Source data.
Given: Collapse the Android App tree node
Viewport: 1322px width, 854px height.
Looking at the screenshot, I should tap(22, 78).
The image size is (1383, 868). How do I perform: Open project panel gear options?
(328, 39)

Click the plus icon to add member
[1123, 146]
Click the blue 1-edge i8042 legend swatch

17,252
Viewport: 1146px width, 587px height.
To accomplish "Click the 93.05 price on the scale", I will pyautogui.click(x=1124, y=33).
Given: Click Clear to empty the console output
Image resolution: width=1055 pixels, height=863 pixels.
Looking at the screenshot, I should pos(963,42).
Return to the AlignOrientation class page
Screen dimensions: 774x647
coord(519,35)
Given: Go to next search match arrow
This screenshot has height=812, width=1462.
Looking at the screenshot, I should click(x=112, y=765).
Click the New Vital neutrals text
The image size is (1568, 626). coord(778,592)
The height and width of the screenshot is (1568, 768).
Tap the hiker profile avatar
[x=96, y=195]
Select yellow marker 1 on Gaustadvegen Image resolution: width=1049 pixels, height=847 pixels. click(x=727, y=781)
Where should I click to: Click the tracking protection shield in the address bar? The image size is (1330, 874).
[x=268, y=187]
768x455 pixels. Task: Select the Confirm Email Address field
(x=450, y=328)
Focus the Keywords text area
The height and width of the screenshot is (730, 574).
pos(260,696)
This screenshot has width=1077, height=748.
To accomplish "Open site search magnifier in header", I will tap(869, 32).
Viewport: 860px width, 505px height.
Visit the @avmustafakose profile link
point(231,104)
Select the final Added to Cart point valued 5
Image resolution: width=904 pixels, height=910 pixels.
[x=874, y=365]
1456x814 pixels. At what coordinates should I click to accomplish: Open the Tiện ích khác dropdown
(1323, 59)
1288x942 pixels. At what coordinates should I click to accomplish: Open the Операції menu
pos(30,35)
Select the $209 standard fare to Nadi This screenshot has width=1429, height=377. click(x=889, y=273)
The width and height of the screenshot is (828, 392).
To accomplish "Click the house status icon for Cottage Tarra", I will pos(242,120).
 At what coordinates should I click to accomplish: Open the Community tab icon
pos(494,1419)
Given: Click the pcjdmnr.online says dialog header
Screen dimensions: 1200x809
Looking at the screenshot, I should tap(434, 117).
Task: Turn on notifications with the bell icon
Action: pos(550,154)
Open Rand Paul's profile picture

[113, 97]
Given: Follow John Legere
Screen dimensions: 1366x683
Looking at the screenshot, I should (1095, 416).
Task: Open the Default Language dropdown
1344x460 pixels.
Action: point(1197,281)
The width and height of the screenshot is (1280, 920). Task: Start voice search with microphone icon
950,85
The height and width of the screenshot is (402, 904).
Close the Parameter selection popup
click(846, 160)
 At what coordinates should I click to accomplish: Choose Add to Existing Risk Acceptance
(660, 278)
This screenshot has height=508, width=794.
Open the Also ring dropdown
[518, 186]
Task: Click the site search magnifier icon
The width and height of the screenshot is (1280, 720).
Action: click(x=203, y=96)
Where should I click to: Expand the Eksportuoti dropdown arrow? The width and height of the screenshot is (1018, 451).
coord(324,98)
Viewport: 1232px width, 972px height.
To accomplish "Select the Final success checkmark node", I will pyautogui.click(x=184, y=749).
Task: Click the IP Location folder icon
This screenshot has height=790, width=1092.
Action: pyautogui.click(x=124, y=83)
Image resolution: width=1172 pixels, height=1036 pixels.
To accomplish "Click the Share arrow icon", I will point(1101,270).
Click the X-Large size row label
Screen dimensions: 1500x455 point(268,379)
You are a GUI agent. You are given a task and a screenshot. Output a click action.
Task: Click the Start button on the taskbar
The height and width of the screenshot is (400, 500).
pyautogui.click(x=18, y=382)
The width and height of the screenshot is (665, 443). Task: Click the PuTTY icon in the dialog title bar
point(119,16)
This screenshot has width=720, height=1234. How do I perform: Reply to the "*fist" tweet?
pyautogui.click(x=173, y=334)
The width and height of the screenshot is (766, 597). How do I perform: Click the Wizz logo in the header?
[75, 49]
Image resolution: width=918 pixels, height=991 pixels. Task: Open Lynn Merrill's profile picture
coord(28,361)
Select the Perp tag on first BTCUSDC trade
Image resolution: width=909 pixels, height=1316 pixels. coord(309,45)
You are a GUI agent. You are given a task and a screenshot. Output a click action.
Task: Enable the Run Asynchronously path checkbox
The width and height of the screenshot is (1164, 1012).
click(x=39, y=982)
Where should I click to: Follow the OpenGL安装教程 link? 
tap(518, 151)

Problem to solve. Reproduce the full listing exactly.

Output.
Given: Collapse the Android App tree node
Viewport: 1322px width, 854px height.
Looking at the screenshot, I should tap(22, 78).
The image size is (1383, 868). How do I perform: Open project panel gear options?
(328, 39)

Click the plus icon to add member
[1123, 146]
Click the blue 1-edge i8042 legend swatch

17,252
Viewport: 1146px width, 587px height.
To accomplish "Click the 93.05 price on the scale", I will pyautogui.click(x=1124, y=33).
Given: Click Clear to empty the console output
Image resolution: width=1055 pixels, height=863 pixels.
Looking at the screenshot, I should pos(963,42).
Return to the AlignOrientation class page
Screen dimensions: 774x647
coord(519,35)
Given: Go to next search match arrow
This screenshot has height=812, width=1462.
Looking at the screenshot, I should click(x=112, y=765).
Click the New Vital neutrals text
The image size is (1568, 626). coord(778,592)
The height and width of the screenshot is (1568, 768).
Tap the hiker profile avatar
[x=96, y=195]
Select yellow marker 1 on Gaustadvegen Image resolution: width=1049 pixels, height=847 pixels. click(x=727, y=781)
Where should I click to: Click the tracking protection shield in the address bar? The image size is (1330, 874).
[x=268, y=187]
768x455 pixels. Task: Select the Confirm Email Address field
(x=450, y=328)
Focus the Keywords text area
The height and width of the screenshot is (730, 574).
pos(260,696)
This screenshot has width=1077, height=748.
To accomplish "Open site search magnifier in header", I will tap(869, 32).
Viewport: 860px width, 505px height.
Visit the @avmustafakose profile link
point(231,104)
Select the final Added to Cart point valued 5
Image resolution: width=904 pixels, height=910 pixels.
[x=874, y=365]
1456x814 pixels. At what coordinates should I click to accomplish: Open the Tiện ích khác dropdown
(1323, 59)
1288x942 pixels. At what coordinates should I click to accomplish: Open the Операції menu
pos(30,35)
Select the $209 standard fare to Nadi This screenshot has width=1429, height=377. click(x=889, y=273)
The width and height of the screenshot is (828, 392).
To accomplish "Click the house status icon for Cottage Tarra", I will pos(242,120).
 At what coordinates should I click to accomplish: Open the Community tab icon
pos(494,1419)
Given: Click the pcjdmnr.online says dialog header
Screen dimensions: 1200x809
Looking at the screenshot, I should tap(434, 117).
Task: Turn on notifications with the bell icon
Action: pos(550,154)
Open Rand Paul's profile picture

[113, 97]
Given: Follow John Legere
Screen dimensions: 1366x683
Looking at the screenshot, I should (1095, 416).
Task: Open the Default Language dropdown
1344x460 pixels.
Action: point(1197,281)
The width and height of the screenshot is (1280, 920). Task: Start voice search with microphone icon
950,85
The height and width of the screenshot is (402, 904).
Close the Parameter selection popup
click(846, 160)
 At what coordinates should I click to accomplish: Choose Add to Existing Risk Acceptance
(660, 278)
This screenshot has height=508, width=794.
Open the Also ring dropdown
[518, 186]
Task: Click the site search magnifier icon
The width and height of the screenshot is (1280, 720).
Action: click(x=203, y=96)
Where should I click to: Expand the Eksportuoti dropdown arrow? The width and height of the screenshot is (1018, 451).
coord(324,98)
Viewport: 1232px width, 972px height.
To accomplish "Select the Final success checkmark node", I will pyautogui.click(x=184, y=749).
Task: Click the IP Location folder icon
This screenshot has height=790, width=1092.
Action: pyautogui.click(x=124, y=83)
Image resolution: width=1172 pixels, height=1036 pixels.
To accomplish "Click the Share arrow icon", I will point(1101,270).
Click the X-Large size row label
Screen dimensions: 1500x455 point(268,379)
You are a GUI agent. You are given a task and a screenshot. Output a click action.
Task: Click the Start button on the taskbar
The height and width of the screenshot is (400, 500).
pyautogui.click(x=18, y=382)
The width and height of the screenshot is (665, 443). Task: Click the PuTTY icon in the dialog title bar
point(119,16)
This screenshot has width=720, height=1234. How do I perform: Reply to the "*fist" tweet?
pyautogui.click(x=173, y=334)
The width and height of the screenshot is (766, 597). How do I perform: Click the Wizz logo in the header?
[75, 49]
Image resolution: width=918 pixels, height=991 pixels. Task: Open Lynn Merrill's profile picture
coord(28,361)
Select the Perp tag on first BTCUSDC trade
Image resolution: width=909 pixels, height=1316 pixels. coord(309,45)
You are a GUI agent. You are given a task and a screenshot. Output a click action.
Task: Enable the Run Asynchronously path checkbox
The width and height of the screenshot is (1164, 1012).
click(x=39, y=982)
Where should I click to: Follow the OpenGL安装教程 link? 
tap(518, 151)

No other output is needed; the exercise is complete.